Die erhobenen Kilometerstände werden mit Daten aus bundesweiten Straßenverkehrszählungen kombiniert. Daraus sollen belastbare Erkenntnisse entstehen, wie viele Kilometer Pkw, Motorräder, Transporter und andere Fahrzeuge durchschnittlich pro Jahr zurücklegen.
Diese Informationen spielen eine wichtige Rolle bei der Verkehrsplanung. Sie helfen unter anderem dabei, den Zustand von Straßen besser zu bewerten, zukünftige Infrastrukturprojekte zu planen und Verkehrsprognosen zu erstellen.
Darüber hinaus liefern die Daten wichtige Grundlagen für Umwelt- und Klimaschutzmaßnahmen. So lassen sich unter anderem Emissionen des Straßenverkehrs sowie die Entwicklung des Fahrzeugbestands genauer berechnen.
Datenschutz soll gewährleistet sein
Viele Autofahrer dürften sich fragen, was mit ihren persönlichen Daten geschieht. Das KBA betont, dass sämtliche Angaben ausschließlich für die Fahrleistungserhebung verwendet werden. Die Verarbeitung erfolge nach den Vorgaben der Datenschutz-Grundverordnung (DSGVO).
Personenbezogene Daten sollen spätestens drei Monate nach Abschluss der jeweiligen Befragung gelöscht werden. Die veröffentlichten Ergebnisse enthalten ausschließlich anonymisierte und statistisch ausgewertete Informationen.
Teilnahme ausdrücklich freiwillig
Das Kraftfahrt-Bundesamt weist darauf hin, dass niemand zur Teilnahme verpflichtet ist. Wer den Fragebogen nicht ausfüllt oder seine Kilometerstände nicht übermittelt, muss weder Bußgelder noch andere Konsequenzen befürchten.
Gleichzeitig wirbt die Behörde um möglichst viele Rückmeldungen.
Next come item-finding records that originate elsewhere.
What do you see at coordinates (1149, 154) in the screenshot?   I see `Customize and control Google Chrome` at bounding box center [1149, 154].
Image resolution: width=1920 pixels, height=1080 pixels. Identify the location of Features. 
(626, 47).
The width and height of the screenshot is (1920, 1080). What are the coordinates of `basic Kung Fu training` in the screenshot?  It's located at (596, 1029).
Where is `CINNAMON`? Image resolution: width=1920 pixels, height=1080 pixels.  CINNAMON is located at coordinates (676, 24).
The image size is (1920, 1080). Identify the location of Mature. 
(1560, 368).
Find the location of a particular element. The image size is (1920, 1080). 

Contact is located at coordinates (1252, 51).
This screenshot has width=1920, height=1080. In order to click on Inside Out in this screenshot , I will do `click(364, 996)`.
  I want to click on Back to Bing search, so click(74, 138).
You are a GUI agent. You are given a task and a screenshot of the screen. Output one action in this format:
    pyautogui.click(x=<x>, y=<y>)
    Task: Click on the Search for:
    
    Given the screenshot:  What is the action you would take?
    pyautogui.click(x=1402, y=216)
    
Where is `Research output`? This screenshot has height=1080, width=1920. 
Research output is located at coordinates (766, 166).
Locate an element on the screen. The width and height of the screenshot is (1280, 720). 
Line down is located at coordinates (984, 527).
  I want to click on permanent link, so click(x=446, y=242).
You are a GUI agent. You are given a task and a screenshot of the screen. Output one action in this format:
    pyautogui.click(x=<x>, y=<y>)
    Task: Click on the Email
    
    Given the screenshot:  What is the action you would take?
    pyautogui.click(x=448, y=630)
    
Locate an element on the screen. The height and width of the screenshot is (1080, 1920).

Je höher die Beteiligung ausfällt, desto genauer werden die Ergebnisse der Studie.
Grundlage für politische Entscheidungen
Nach Einschätzung des KBA liefern die Daten wichtige Informationen für zahlreiche Entscheidungen im Verkehrsbereich. Dazu gehören unter anderem Investitionen in Straßen, Brücken und Verkehrsinfrastruktur sowie Prognosen über die zukünftige Entwicklung des Straßenverkehrs.
Auch bei Fragen des Klimaschutzes und der Mobilitätswende spielen belastbare Fahrleistungsdaten eine immer größere Rolle. Sie helfen dabei, den ökologischen Fußabdruck des Fahrzeugbestands realistischer einzuschätzen und politische Maßnahmen besser auf die tatsächliche Nutzung von Fahrzeugen abzustimmen.
Für die meisten Empfänger dürfte der Brief aus Flensburg deshalb diesmal eine angenehme Überraschung sein: Statt eines Punkteeintrags bittet das Kraftfahrt-Bundesamt lediglich um einen Blick auf den Tachostand – freiwillig, anonym und im Interesse einer besseren Verkehrsplanung.